Si bien el adjetivo *cher* puede significar *querido *o *estimado*, según el caso, el uso de *chéri* como sustantivo no ofrece ninguna duda: es *cariño*. Distinto es su uso como adjetivo, *chéri*, que aunque también significa *querido*, como *cher*, tiene una connotación más cariñosa. Como vemos en los vínculos de arriba, podríamos decir que *cher *puede llegar a ser *estimado tiernamente*, mientras que *chéri *es *amado tiernamente*.

En la práctica la cosa cambia: hasta podemos llegar a usar *cher *para interpelar con retintín a un desconocido en la calle:

- Vous vous trompez, cher Monsieur, cette voiture n'est pas la mienne!

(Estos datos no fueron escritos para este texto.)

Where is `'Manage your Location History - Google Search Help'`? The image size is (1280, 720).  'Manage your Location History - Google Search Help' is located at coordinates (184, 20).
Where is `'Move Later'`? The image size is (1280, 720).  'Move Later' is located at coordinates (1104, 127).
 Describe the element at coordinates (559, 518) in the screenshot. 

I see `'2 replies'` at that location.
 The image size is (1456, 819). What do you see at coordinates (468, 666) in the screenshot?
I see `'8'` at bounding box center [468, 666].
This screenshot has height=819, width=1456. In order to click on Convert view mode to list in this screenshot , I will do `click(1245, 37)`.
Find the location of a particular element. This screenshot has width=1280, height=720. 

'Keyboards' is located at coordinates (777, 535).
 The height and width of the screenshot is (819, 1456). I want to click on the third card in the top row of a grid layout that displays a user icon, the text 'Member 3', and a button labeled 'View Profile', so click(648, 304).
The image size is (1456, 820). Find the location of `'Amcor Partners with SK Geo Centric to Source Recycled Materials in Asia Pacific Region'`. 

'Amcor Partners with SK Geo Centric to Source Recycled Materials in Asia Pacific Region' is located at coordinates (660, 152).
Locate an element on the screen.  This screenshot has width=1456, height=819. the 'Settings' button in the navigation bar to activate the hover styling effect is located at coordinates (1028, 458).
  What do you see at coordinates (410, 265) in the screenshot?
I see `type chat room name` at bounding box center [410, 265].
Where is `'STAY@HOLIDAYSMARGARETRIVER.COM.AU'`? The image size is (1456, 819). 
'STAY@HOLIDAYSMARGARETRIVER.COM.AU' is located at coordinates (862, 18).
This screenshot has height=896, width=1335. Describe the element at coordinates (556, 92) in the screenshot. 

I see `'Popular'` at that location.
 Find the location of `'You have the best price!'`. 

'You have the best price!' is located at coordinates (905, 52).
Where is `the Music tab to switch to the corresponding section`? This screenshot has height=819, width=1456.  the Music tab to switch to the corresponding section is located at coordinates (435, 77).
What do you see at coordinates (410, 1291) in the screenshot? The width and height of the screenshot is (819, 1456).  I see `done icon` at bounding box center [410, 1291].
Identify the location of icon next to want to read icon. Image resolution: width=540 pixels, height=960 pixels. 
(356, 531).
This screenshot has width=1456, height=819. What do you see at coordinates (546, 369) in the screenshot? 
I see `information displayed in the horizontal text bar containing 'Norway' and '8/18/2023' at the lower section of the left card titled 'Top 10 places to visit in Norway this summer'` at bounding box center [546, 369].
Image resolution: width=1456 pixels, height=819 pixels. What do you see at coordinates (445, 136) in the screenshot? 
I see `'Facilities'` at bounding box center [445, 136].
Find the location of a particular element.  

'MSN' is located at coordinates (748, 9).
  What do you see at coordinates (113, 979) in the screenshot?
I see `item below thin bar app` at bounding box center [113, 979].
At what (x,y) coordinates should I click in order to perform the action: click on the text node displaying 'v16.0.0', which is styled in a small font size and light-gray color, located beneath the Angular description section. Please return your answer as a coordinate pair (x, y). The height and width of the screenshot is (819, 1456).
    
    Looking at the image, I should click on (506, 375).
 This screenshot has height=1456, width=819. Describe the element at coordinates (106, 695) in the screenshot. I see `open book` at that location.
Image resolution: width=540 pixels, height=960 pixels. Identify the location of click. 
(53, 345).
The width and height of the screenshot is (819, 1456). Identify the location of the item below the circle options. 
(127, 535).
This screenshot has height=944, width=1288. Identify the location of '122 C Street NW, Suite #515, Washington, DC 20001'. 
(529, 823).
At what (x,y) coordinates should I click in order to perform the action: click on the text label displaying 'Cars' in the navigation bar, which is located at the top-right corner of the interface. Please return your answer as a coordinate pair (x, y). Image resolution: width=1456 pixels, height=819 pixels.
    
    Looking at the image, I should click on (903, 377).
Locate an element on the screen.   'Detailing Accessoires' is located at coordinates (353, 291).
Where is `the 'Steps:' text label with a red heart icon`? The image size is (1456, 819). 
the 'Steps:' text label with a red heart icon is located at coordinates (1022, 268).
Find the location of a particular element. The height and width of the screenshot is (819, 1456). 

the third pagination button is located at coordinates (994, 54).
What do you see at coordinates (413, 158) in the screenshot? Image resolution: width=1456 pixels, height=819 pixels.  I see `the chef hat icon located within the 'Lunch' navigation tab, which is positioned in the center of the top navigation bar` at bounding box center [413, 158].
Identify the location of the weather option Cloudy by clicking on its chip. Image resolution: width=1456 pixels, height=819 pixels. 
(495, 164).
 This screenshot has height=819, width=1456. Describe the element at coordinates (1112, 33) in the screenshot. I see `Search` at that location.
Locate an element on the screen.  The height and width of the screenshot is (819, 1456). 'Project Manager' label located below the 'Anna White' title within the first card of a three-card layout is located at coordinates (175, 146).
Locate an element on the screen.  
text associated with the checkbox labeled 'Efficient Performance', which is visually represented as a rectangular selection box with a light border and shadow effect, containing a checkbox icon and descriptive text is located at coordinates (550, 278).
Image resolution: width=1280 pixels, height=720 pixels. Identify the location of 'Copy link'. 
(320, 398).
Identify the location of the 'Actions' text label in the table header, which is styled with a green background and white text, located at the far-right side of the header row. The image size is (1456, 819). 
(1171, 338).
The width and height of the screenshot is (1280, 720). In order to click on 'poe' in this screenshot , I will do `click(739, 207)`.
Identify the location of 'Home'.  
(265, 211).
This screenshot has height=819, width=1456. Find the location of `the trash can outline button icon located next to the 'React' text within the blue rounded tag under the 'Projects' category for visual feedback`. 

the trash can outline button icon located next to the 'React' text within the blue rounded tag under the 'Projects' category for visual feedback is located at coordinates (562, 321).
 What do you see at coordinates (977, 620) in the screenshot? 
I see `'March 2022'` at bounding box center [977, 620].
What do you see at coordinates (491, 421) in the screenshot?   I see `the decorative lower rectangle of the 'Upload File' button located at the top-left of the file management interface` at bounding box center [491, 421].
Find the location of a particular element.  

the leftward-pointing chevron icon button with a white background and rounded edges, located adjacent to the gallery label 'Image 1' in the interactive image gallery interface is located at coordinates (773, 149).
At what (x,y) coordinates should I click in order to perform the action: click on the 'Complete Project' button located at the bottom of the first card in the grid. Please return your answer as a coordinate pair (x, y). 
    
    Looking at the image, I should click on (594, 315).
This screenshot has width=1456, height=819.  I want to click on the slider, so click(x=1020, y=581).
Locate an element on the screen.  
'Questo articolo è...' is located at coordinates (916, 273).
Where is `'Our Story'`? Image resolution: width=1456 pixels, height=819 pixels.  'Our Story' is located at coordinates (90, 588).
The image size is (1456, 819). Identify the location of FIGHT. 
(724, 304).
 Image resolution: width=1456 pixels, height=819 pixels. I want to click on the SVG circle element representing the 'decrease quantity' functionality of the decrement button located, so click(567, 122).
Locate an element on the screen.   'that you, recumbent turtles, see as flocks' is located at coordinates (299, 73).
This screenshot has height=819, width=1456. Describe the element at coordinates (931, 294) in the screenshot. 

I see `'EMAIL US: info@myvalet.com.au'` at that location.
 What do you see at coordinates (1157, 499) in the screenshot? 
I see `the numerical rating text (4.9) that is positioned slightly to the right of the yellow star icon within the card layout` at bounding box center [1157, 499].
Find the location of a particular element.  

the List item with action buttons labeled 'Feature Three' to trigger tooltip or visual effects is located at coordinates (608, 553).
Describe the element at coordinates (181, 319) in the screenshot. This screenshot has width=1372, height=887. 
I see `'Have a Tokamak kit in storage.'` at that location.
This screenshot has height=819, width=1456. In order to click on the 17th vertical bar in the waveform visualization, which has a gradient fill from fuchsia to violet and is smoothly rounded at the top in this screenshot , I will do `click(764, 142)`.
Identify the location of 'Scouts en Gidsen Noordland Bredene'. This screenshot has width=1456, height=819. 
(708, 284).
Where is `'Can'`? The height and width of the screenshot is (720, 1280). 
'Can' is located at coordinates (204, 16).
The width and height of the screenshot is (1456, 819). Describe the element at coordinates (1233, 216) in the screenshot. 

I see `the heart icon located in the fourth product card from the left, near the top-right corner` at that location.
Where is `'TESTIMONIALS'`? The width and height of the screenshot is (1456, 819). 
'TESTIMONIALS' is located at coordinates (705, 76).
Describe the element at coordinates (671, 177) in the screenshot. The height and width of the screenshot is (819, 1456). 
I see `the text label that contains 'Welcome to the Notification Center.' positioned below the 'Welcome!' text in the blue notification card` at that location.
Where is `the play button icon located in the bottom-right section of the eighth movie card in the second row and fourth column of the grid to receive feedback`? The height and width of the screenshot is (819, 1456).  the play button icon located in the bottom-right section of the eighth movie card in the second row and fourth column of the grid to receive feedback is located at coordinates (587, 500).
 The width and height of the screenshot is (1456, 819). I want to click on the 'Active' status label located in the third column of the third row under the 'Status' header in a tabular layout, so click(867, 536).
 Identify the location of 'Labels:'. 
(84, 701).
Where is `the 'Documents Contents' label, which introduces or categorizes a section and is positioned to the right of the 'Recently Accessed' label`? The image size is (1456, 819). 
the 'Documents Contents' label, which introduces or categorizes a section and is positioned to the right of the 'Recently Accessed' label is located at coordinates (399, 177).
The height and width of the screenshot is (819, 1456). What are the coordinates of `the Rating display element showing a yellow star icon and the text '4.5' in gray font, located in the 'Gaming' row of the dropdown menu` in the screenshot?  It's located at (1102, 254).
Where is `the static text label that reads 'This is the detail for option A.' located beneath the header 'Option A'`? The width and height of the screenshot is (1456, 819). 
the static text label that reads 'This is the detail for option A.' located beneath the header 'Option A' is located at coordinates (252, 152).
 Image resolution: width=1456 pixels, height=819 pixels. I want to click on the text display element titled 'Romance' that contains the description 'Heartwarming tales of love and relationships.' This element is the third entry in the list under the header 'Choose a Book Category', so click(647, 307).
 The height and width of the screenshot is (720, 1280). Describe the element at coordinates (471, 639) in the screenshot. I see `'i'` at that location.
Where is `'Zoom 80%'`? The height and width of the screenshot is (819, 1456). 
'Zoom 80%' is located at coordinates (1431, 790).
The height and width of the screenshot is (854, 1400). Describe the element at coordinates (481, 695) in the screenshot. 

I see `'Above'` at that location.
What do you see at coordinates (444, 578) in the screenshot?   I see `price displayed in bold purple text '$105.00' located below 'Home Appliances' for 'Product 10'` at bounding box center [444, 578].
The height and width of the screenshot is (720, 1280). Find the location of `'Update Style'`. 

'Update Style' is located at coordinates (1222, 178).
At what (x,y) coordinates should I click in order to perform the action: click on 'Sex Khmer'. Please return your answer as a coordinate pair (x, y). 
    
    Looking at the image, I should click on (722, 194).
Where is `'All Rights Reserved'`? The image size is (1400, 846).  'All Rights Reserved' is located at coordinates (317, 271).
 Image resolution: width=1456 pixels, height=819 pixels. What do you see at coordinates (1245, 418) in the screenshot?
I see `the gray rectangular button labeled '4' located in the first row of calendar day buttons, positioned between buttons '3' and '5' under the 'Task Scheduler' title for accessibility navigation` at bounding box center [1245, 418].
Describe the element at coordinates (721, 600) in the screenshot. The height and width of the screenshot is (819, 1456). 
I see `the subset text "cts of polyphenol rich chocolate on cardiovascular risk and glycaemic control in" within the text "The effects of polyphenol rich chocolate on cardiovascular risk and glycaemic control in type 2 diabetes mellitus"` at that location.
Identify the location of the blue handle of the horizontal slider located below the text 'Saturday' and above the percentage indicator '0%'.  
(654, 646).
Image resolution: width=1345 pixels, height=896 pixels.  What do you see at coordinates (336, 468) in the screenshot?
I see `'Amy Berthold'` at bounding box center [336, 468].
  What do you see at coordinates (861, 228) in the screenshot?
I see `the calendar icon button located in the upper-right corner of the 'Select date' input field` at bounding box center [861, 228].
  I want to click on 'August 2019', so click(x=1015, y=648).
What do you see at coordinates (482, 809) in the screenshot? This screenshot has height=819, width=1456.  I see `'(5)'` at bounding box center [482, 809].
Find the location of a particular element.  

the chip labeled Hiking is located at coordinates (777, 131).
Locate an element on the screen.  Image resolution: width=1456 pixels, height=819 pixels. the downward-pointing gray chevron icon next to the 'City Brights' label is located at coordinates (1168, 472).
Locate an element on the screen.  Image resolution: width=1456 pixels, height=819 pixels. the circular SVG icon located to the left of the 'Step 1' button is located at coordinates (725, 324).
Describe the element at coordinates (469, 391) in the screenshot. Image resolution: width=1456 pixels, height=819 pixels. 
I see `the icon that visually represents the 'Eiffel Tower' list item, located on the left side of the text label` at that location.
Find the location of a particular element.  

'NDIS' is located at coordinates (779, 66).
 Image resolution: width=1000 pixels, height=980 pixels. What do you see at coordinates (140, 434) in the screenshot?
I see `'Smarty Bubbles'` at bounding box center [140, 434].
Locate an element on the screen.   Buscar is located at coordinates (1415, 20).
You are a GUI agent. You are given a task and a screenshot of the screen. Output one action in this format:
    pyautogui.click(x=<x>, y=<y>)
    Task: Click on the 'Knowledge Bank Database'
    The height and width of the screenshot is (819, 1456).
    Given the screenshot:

Sin embargo, reservaremos *chéri/e* solo para las relaciones entre padres e hijos y entre miembros de una pareja.


----------



## swift

Excelente disquisición, amigo Víctor.  Mis apuntes morfosintácticos son grandemente enriquecidos por tus observaciones sociolingüísticas.


----------



## jimenag

Víctor Pérez said:


> Bueno, quizá nuestro amigo *Yserien *se refiere a *cher* y a su femenino, *chère*.
> 
> De cualquier forma, no hay que confundir, *jimenag*, cher (o chère), con chéri (o chérie).
> 
> Si bien el adjetivo *cher* puede significar *querido *o *estimado*, según el caso, el uso de *chéri* como sustantivo no ofrece ninguna duda: es *cariño*. Distinto es su uso como adjetivo, *chéri*, que aunque también significa *querido*, como *cher*, tiene una connotación más cariñosa. Como vemos en los vínculos de arriba, podríamos decir que *cher *puede llegar a ser *estimado tiernamente*, mientras que *chéri *es *amado tiernamente*.
> 
> En la práctica la cosa cambia: hasta podemos llegar a usar *cher *para interpelar con retintín a un desconocido en la calle:
> 
> - Vous vous trompez, cher Monsieur, cette voiture n'est pas la mienne!
> 
> Sin embargo, reservaremos *chéri/e* solo para las relaciones entre padres e hijos y entre miembros de una pareja.


 Muchísimas gracias por tu respuesta, la verdad me aclaro muchísimo todo.


----------